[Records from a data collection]

----------------

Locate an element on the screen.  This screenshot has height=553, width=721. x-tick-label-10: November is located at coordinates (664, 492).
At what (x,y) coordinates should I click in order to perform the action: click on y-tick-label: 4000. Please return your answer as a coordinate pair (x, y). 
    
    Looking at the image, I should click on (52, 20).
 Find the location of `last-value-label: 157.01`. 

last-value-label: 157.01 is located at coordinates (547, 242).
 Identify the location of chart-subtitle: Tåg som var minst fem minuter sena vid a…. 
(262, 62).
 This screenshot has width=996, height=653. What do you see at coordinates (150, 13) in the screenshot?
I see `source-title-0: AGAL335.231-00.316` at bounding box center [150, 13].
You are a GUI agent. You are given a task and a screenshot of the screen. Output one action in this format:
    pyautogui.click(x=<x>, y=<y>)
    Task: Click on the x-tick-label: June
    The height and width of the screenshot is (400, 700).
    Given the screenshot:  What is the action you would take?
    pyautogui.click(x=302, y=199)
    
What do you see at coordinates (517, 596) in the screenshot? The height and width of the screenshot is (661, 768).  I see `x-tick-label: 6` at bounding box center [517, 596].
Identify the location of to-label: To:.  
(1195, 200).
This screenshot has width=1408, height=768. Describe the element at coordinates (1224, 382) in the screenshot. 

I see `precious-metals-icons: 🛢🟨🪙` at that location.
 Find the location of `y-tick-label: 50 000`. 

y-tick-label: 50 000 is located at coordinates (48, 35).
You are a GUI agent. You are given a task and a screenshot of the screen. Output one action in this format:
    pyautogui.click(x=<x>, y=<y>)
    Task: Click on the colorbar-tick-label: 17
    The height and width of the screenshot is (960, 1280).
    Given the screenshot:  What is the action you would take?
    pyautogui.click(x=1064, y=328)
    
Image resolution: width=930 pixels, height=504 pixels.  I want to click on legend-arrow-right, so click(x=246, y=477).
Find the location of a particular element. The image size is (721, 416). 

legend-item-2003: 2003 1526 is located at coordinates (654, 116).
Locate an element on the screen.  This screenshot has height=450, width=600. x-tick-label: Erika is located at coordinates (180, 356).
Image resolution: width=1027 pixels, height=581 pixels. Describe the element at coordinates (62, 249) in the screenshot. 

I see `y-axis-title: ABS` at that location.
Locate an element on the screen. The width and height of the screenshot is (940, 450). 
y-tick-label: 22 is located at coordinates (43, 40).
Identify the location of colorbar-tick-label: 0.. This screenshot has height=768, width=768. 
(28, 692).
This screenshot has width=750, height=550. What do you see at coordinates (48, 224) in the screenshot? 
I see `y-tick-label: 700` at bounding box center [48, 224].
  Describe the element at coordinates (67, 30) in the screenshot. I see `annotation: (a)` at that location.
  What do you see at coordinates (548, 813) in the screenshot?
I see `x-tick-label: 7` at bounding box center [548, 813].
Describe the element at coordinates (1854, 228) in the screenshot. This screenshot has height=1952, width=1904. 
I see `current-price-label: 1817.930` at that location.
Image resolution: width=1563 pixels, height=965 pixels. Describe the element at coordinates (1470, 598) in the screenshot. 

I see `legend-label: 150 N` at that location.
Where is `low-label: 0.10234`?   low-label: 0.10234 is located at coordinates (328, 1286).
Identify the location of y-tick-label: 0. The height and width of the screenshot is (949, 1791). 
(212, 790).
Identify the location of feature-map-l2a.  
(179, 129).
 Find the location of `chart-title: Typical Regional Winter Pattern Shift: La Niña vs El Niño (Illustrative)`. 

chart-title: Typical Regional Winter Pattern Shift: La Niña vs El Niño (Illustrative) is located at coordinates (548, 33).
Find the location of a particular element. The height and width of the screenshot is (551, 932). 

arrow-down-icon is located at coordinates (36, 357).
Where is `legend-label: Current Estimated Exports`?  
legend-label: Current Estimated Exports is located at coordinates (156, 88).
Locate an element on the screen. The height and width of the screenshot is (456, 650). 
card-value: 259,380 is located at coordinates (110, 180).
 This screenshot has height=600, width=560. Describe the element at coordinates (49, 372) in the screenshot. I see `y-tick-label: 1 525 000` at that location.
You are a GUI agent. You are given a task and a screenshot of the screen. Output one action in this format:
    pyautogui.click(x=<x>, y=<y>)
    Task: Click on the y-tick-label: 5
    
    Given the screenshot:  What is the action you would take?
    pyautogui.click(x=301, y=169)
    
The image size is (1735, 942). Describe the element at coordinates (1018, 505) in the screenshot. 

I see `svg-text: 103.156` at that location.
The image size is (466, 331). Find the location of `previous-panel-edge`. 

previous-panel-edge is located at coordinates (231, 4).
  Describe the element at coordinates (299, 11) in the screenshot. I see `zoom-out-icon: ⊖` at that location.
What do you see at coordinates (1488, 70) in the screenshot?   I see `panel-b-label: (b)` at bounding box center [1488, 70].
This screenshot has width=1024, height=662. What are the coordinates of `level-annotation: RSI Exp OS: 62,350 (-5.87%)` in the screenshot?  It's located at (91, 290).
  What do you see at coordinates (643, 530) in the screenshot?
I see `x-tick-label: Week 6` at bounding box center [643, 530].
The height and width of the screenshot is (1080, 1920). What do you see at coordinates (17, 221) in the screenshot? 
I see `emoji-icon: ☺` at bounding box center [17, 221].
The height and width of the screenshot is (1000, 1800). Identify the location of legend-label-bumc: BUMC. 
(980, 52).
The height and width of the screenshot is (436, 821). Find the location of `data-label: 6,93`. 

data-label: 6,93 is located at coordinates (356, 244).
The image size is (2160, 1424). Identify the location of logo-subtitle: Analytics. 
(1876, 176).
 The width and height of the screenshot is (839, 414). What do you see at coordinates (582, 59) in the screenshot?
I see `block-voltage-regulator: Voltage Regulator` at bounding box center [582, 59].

----------------

» Exercise goal:
Rewrite the part of the data that opens with the line containing "Locate an element on the screen. The height" and closes with the line containing "pyautogui.click(x=301, y=169)" as a Markdown table with the columns Row and Line. Number each line in order and leave out blank lines.

» Written answer:
| Row | Line |
|---|---|
| 1 | Locate an element on the screen. The height and width of the screenshot is (456, 650).  |
| 2 | card-value: 259,380 is located at coordinates (110, 180). |
| 3 |  This screenshot has height=600, width=560. Describe the element at coordinates (49, 372) in the screenshot. I see `y-tick-label: 1 525 000` at that location. |
| 4 | You are a GUI agent. You are given a task and a screenshot of the screen. Output one action in this format: |
| 5 |     pyautogui.click(x=<x>, y=<y>) |
| 6 |     Task: Click on the y-tick-label: 5 |
| 7 |     Given the screenshot:  What is the action you would take? |
| 8 |     pyautogui.click(x=301, y=169) |